Annals of Internal Medicine tip sheet for Jan. 20, 2004
1. U.S. Task Force Finds Evidence Insufficient to Recommend For or Against Thyroid Screening for People With No Symptoms of Thyroid Disease
The U.S. Preventive Services Task Force did not find sufficiently strong evidence to make a recommendation for or against screening people with no thyroid symptoms for thyroid disease (Clinical Guidelines, p. 125; Background Evidence Summary, p. 128). The USPSTF evaluates published research and makes recommendations about preventive health care. The Task Force says that physicians should test for thyroid disease in people with symptoms of thyroid dysfunction and look for signs of thyroid dysfunction among those at relative risk for thyroid disease, such as the elderly, post-partum women, people with high levels of radiation exposure, and those with Down syndrome.
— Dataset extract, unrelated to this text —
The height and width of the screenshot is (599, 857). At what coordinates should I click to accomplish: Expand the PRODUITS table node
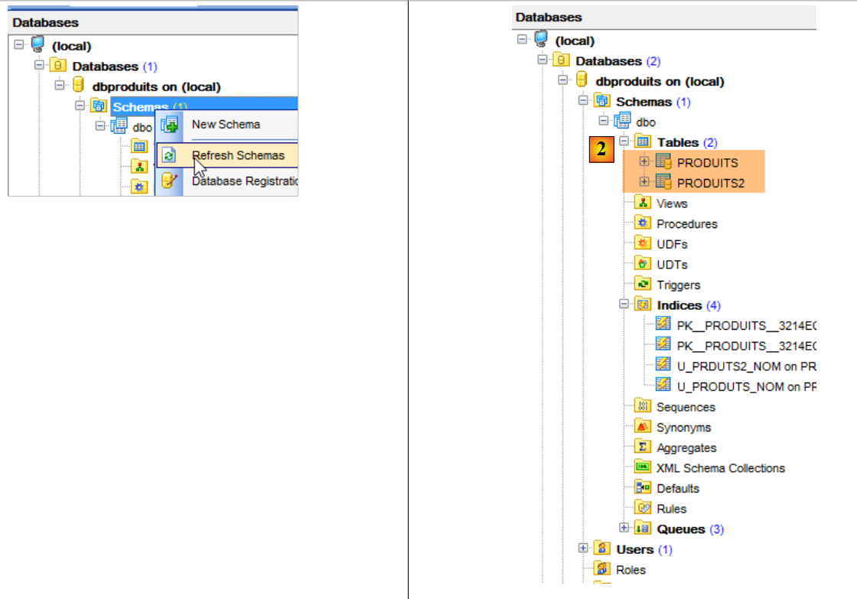[x=644, y=162]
2. Graded Activity for Low Back Pain Reduced Lost Work Days
Researchers in the Netherlands found that a program of graded exercises for low back pain reduced the number of days lost from work more than "usual care" for work-related low back pain (Article, p. 77). Participants randomized to the graded activity program missed 58 days of work during the six-month follow-up period compared to 87 days in the usual-care group. Participants in the activity group exercised under the supervision of physical therapists who insisted that they complete exercises despite pain, graphed progress to provide positive reinforcement and set their own return-to-work dates. An editorial writer commends the program, particularly for its philosophy that patients should function despite pain, but says "we need to know much more about back pain if we are to devise more powerful treatments." (Editorial, p. 142.)